|
Batch Scheduling on Cplant/alaska with the Portable Batch System (PBS) |
|
The batch scheduling system used on Cplant/alaska is called PBS (Portable Batch System), an open source batch scheduling solution available from MRJ Technology Solutions.
The PBS code running on alaska has several modifications for our environment. For example, there was no resource built in to PBS to represent the compute nodes allocated to a job. (If you are familiar with PBS on clusters, you may think this should be the nodes resource. But the nodes resource represents the service nodes on which job scripts execute. Every job obtains one timeshared node from PBS.) Therefore we added a size resource to represent the number of compute nodes requested for the parallel applications. (It is analygous to the size argument of yod.) When submitting PBS jobs, you should specify the size requirement of the job.
In addition to the enhancements to PBS, the Cplant runtime codes have been augmented to support PBS. So, for example, you can use pingd to display or kill all the parallel applications started by a particular PBS job. And the bebopd node allocator updates the PBS server if the number of compute nodes in the machine changes.
The role of PBS is to handle requests for machine resources in a fair way, and monitor that jobs granted the use of resources for a fixed period of time do not exceed their allocated usage.
At the present time, two resources may be requested from PBS:
| walltime | The total time required by your PBS script
or interactive PBS session.
(Example: walltime=01:00:00 ) |
| size | The total number of compute nodes your script or
interactive session will require at any point in time.
(Example: size=64 ) |
PBS on Cplant does not currently support heterogeneous compute node types. A future enhancement will allow users to specify compute nodes with special properties, like large memory or a particular network interface or processor type.

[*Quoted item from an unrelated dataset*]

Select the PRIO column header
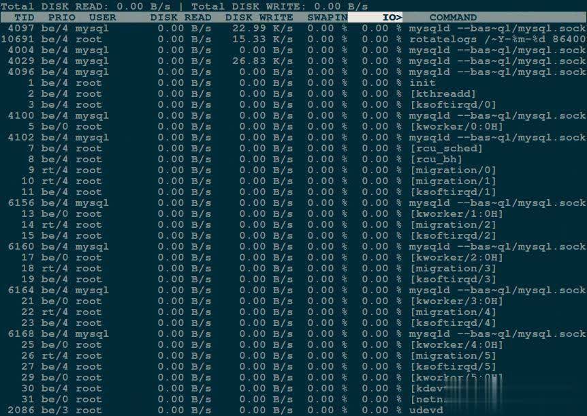The image size is (587, 416). 61,17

A PBS job is a request for resources (machine time and compute nodes). You may submit a script which will access the resources at some later time, or you may request an interactive shell which will have access to the resources. PBS assigns your request a numeric job ID when it is submitted. Your job script or interactive shell, when scheduled to execute, may run many Cplant parallel applications. Each Cplant parallel application will have a numeric Cplant job ID.
When using the PBS utility qstat , your job will be identified by it's PBS job ID. PBS doesn't know about parallel applications started by yod during your job session. When running the Cplant utility pingd , your currently running parallel applications will be identified by both their Cplant job ID and PBS job ID. There may be several Cplant jobs for each PBS job. (You can specify either ID to pingd when displaying or resetting nodes.)
This section describes the current scheduling policy. We welcome suggestions for changes. Please send feedback or questions to alaska-help@sandia.gov , or direct discussion about suggested changes to alaska-users@sandia.gov .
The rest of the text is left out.